You are starting your data scientist journey and you are not yet familiar with SAS® Model Studio or SAS® software code. Nevertheless, you would like to build your own models to make some predictions. You know your data pretty well and you would like to identify which model gives the best results. SAS Visual Analytics will be your best friend!
If you are new to model development and to SAS Visual Analytics (VA), you might be afraid by the challenge of building models in the SAS Visual Analytics interactive interface. But don’t be scared, we will do it together step by step. You just need a SAS® Viya environment with SAS® Visual Statistics (VS) and/or SAS® Visual Data Mining and Machine Learning (VDMML) licensed. While SAS VS is required to compare the models, SAS VDMML’s license is optional. In the example, we will use tasks from both feature sets but you can still reproduce if you only have SAS VS.
Prepare the data
Throughout this blog, we will use the HMEQ table. This hmeq.csv file can be found on the SAS Support documentation site. The HMEQ table contains observations for 5,960 mortgage applicants. A variable named BAD indicates whether the customer has paid on the loan (BAD=0) or has defaulted on it (BAD=1).

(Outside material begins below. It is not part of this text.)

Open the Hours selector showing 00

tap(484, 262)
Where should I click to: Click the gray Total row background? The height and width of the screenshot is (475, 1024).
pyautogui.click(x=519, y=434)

- Open SAS Visual Analytics and load the file to the SAS® Cloud Analytics Services (CAS) server.
- We will first duplicate the BAD variable and convert it to a category. Right click on BAD variable in the Data pane and select Duplicate. When done, right click on the newly created measure and select Convert to category. You can then rename the category to BAD (CAT) to clearly differentiate the category and the measure data items.
- We need to partition the data to get different sets of data to build and validate our models. For more detail on this step check out Beth’s post. To achieve this, click on New data item in the Data pane and select Partition.
In the New Partition window, specify the following options:
Create a logistic regression
The first model we will create is a logistic regression.
- Open the Object pane and add the Logistic Regression to your canvas.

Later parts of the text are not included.